### Instrução 1
Transcreva o trecho do texto sobre as exportações do agronegócio que vai de "O terceiro principal" até "51,5% a mais do que em 2010.", inclusive.
### Instrução 2
Apresente a continuação do texto sobre as exportações do agronegócio, começando logo após a última frase.

### Trecho selecionado
====
Na contramão de outros produtos, o café deverá apresentar um aumento que pode variar entre 12,6% a 20,2% em relação à safra anterior, podendo somar entre 48,97 milhões e 52,27 milhões de sacas beneficiadas. Caso este aumento se confirme, esta será a maior safra produzida no País, superando o recorde de 48,8 milhões de sacas do período de 2002/2003. Na comparação com a safra de 2009, a nova é 5,22% superior.
"Para chegar a US$ 100 bilhões precisamos apenas de um crescimento de 5,7% das exportações, que é um número que temos como alcançar", afirmou o ministro, de acordo com informações da Agencia Brasil. Em 2011, as exportações do agronegócio brasileiro somaram US$ 94,59 bilhões, valor 24% maior que o obtido em 2010 (US$ 76,4 bilhões), sendo o melhor resultado para a balança comercial do setor desde 1997.
Os produtos que mais contribuíram para o aumento das vendas externas foram os do complexo soja (grãos, farelo e óleo). Eles foram responsáveis por 38,7% do crescimento total de US$ 18,19 bilhões no agronegócio. Na comparação com 2010, as exportações de grãos de soja aumentaram 47,8% em valor, de US$ 11,03 bilhões para US$ 16,31 bilhões, graças ao crescimento de 30,3% no preço médio de venda. O aumento do volume foi de 13,5%. As exportações de farelo e óleo de soja totalizaram, em 2011, US$ 5,69 bilhões e US$ 2,13 bilhões, respectivamente.
Em segundo lugar, vieram os produtos do complexo sucroalcooleiro, cujas vendas externas renderam US$ 16,18 bilhões em 2011, 17,45% a mais do que em 2010. O crescimento foi devido ao aumento de 29,9% no preço da venda, já que houve queda de 9,6% na quantidade vendida no período, de 29,52 milhões para 26,7 milhões de toneladas.
O terceiro principal item exportado ano passado foram as carnes. As exportações da área somaram US$ 15,64 bilhões, 14,8% a mais do que em 2010. Neste caso, a elevação dos preços também foi responsável pelo crescimento da receita. O preço médio do produto aumentou 16,6%, o que compensou uma queda de 1,6% na quantidade exportada na comparação com 2010. O setor de carnes respondeu por 16,5% das vendas externas do agronegócio em 2011. O destaque foi a carne de frango, cujas exportações somaram US$ 7,49 bilhões, 19,9% a mais que no ano anterior.
Os produtos florestais e o café ocuparam o quarto e o quinto lugares na pauta de exportação de 2011. As exportações dos primeiros ficaram em US$ 9,64 bilhões, com 3,8% de crescimento, enquanto as vendas externas do último somaram US$ 8,73 bilhões, 51,5% a mais do que em 2010.
====
### Dados registrados
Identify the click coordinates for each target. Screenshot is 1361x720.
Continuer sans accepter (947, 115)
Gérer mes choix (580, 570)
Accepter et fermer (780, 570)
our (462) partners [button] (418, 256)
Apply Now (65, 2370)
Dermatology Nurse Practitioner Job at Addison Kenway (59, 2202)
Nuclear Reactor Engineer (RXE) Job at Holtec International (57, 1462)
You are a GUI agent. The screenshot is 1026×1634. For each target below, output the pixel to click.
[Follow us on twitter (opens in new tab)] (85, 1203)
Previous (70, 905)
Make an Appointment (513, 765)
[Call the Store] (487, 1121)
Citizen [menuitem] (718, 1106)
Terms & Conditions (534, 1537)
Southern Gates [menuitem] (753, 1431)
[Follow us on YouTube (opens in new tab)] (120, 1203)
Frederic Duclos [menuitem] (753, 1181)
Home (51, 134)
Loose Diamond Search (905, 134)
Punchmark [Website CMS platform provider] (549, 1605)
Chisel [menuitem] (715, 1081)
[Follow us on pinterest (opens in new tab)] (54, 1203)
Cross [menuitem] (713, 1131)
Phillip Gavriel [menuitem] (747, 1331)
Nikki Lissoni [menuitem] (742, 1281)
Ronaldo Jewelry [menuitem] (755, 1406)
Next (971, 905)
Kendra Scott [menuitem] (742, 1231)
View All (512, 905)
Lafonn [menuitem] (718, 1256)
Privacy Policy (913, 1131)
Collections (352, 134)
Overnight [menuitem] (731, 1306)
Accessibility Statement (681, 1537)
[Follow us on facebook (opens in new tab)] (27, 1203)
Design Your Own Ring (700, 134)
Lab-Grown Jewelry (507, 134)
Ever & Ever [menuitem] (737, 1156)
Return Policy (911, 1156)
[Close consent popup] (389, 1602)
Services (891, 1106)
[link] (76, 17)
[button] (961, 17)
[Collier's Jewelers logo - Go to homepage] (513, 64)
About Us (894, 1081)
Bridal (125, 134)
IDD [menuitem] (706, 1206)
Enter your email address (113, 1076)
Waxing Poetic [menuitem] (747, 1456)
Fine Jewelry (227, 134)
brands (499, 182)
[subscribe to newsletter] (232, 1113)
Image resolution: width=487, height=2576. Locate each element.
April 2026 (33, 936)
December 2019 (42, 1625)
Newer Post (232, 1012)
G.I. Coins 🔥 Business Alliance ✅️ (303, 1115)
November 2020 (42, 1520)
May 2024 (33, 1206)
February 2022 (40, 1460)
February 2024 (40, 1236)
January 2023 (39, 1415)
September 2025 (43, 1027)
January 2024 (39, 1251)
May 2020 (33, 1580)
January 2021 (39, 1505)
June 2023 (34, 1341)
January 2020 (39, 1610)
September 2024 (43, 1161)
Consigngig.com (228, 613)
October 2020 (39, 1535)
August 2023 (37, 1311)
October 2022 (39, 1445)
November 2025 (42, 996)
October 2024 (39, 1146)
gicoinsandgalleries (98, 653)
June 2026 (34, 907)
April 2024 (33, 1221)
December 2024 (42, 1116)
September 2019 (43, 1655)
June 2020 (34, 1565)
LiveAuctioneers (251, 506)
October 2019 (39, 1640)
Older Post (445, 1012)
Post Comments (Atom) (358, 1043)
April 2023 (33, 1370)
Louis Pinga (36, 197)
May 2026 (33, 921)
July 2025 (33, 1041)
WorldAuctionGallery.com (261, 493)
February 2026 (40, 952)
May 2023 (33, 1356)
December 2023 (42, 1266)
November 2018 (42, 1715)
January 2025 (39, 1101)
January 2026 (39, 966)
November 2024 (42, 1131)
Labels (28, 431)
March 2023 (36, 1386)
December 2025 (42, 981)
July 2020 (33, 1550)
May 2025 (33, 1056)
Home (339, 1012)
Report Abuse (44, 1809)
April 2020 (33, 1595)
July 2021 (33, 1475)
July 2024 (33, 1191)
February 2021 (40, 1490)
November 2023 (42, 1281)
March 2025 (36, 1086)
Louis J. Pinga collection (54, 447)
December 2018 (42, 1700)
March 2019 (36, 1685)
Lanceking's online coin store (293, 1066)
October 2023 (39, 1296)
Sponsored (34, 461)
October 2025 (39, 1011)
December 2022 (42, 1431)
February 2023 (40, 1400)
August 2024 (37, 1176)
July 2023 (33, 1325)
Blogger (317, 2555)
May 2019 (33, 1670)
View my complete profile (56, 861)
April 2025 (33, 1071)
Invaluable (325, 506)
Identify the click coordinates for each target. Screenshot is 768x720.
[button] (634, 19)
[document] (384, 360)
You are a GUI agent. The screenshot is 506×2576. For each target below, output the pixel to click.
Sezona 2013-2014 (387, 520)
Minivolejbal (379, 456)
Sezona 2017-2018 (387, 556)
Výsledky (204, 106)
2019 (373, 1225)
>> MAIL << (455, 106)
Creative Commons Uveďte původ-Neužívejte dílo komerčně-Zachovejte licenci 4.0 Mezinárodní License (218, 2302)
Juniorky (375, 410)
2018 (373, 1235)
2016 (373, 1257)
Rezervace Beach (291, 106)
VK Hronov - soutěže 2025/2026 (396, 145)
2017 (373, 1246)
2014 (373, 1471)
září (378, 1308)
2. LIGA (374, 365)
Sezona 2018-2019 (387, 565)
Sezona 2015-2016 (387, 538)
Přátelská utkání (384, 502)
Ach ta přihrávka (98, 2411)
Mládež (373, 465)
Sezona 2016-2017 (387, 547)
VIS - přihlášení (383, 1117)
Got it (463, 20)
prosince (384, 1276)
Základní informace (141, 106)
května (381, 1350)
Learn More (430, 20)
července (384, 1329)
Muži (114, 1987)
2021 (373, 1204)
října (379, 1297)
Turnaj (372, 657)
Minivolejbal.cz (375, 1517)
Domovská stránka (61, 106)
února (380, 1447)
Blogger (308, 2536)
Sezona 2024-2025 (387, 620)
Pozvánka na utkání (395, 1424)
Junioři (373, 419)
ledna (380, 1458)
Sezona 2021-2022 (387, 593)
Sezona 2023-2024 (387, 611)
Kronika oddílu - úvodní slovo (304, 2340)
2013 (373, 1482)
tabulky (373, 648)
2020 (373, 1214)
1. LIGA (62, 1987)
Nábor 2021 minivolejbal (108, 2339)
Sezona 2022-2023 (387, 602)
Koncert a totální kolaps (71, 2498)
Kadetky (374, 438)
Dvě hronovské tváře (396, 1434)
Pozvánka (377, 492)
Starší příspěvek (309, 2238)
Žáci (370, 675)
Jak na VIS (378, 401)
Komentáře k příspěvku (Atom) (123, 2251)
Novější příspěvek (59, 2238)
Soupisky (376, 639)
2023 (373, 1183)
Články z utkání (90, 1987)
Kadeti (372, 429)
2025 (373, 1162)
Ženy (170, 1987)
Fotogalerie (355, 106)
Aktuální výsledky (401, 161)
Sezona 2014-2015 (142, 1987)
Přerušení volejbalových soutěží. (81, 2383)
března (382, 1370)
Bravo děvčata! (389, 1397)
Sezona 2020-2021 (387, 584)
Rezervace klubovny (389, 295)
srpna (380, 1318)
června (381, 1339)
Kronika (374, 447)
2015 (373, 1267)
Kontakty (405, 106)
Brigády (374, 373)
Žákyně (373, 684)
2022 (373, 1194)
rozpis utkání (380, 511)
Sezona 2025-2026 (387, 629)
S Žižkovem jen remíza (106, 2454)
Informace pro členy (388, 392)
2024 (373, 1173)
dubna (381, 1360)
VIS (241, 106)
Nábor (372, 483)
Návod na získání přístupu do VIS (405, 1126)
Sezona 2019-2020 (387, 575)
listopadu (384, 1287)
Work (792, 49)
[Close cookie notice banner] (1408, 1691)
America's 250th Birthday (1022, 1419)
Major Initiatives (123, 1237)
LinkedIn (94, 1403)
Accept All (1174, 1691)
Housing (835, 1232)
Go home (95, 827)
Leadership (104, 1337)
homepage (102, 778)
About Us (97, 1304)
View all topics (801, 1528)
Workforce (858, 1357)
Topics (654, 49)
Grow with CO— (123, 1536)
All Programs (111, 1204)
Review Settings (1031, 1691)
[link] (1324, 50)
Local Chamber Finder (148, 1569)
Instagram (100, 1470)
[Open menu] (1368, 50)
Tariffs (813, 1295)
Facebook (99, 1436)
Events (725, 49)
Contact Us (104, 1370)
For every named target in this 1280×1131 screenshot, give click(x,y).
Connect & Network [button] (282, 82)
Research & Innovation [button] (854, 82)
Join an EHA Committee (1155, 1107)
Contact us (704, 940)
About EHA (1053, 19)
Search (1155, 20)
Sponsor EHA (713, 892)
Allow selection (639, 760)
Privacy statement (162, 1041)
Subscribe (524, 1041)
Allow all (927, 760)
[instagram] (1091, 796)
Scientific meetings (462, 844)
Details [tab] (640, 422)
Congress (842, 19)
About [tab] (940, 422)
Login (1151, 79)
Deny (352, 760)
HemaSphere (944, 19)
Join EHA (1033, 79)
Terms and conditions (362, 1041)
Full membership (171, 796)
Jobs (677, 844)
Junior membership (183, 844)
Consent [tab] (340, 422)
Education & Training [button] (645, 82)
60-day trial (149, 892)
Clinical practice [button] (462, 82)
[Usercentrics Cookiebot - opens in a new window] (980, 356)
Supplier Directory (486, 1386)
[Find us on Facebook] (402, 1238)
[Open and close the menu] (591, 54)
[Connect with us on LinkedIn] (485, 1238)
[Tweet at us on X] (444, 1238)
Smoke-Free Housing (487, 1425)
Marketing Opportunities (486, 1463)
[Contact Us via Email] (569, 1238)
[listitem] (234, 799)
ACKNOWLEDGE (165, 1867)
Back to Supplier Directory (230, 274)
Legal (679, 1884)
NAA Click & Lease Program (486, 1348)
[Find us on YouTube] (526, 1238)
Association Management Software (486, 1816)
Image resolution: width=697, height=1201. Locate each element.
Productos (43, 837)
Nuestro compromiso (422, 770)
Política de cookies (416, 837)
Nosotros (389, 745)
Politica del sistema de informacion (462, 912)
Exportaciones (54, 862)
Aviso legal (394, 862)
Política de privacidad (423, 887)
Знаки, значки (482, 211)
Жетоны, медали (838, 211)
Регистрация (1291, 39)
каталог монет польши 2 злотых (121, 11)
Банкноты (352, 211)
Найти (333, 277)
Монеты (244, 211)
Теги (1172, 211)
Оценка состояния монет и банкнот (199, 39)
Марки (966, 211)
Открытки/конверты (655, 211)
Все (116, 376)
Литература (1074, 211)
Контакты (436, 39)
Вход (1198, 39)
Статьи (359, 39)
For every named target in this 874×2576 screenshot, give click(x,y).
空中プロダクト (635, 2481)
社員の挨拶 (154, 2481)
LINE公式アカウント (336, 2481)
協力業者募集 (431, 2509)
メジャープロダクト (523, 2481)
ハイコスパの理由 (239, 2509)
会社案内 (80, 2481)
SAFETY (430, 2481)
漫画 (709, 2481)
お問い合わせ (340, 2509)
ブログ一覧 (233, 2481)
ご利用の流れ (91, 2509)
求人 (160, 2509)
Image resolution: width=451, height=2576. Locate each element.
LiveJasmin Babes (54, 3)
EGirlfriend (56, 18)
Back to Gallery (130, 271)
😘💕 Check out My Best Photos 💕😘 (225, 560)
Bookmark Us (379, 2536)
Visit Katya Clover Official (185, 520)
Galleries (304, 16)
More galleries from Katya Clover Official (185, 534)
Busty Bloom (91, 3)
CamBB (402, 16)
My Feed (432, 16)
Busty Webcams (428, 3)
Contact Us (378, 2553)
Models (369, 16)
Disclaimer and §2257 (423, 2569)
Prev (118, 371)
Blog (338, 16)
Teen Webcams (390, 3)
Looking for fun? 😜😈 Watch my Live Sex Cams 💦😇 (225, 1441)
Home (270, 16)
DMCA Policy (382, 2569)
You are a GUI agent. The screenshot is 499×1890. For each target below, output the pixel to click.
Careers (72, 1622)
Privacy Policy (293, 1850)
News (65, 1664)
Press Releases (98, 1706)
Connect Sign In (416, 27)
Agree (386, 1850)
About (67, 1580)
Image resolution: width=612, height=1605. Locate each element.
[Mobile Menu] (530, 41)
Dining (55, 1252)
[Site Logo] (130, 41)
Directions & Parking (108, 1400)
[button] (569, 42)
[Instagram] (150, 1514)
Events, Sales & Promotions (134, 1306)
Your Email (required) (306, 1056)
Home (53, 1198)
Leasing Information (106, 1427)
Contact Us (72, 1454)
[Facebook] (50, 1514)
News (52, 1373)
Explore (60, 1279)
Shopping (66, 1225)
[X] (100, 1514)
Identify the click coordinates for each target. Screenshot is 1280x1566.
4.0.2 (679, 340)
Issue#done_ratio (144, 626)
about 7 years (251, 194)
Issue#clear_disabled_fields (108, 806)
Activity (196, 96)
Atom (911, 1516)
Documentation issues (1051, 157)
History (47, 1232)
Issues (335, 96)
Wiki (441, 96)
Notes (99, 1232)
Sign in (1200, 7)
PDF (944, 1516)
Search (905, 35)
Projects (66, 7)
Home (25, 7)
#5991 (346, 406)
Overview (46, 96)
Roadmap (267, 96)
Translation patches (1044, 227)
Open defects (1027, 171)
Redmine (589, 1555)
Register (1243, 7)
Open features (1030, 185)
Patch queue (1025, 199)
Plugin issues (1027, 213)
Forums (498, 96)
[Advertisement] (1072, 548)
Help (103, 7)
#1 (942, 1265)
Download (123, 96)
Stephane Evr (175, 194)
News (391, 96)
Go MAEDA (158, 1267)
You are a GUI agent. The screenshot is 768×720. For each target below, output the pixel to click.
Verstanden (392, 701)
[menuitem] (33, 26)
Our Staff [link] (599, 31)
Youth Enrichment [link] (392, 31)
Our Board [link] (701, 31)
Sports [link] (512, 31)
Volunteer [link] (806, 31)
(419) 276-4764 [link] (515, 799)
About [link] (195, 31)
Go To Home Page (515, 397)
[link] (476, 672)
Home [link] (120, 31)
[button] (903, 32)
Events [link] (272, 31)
====
### Resposta 1
O terceiro principal item exportado ano passado foram as carnes. As exportações da área somaram US$ 15,64 bilhões, 14,8% a mais do que em 2010. Neste caso, a elevação dos preços também foi responsável pelo crescimento da receita. O preço médio do produto aumentou 16,6%, o que compensou uma queda de 1,6% na quantidade exportada na comparação com 2010. O setor de carnes respondeu por 16,5% das vendas externas do agronegócio em 2011. O destaque foi a carne de frango, cujas exportações somaram US$ 7,49 bilhões, 19,9% a mais que no ano anterior.
Os produtos florestais e o café ocuparam o quarto e o quinto lugares na pauta de exportação de 2011. As exportações dos primeiros ficaram em US$ 9,64 bilhões, com 3,8% de crescimento, enquanto as vendas externas do último somaram US$ 8,73 bilhões, 51,5% a mais do que em 2010.

### Resposta 2
As importações brasileiras de produtos do agronegócio somaram US$ 17,08 bilhões, 28% a mais do que em 2010. O superávit da balança em 2011 ficou, então, em US$ 77,51 bilhões.
Destinos
Ásia e União Europeia concentraram a maior parte das vendas externas brasileiras. Os blocos importaram, em conjunto, 57,4% dos produtos do agronegócio do País, o equivalente a US$ 54,34 bilhões. Em seguida aparece o Oriente Médio, com 10,1% do total; os países do Nafta (Estados Unidos, México e Canadá), com 8,5%; e a África, com 8%.
Safra
A safra de grãos de 2011/2012 deverá sofrer uma redução de 2,8% em relação à safra de 2010/2011. Na safra anterior, os produtores colheram 162,95 milhões de toneladas de grãos. A atual deve ficar em 158,43 milhões de toneladas. A estimativa é da Companhia Nacional de Abastecimento (Conab) e foi divulgada também nesta terça-feira. O principal motivo para a redução é a forte estiagem na região Sul do País.
As culturas mais representativas são as de milho e soja. Juntas, somam 83% de toda a safra, com uma produção de 130,96 milhões de toneladas. A área plantada de milho deve ficar em 50,44 milhões de hectares, um crescimento de 1,1% em relação à safra anterior. O arroz e o feijão devem perder áreas cultivadas.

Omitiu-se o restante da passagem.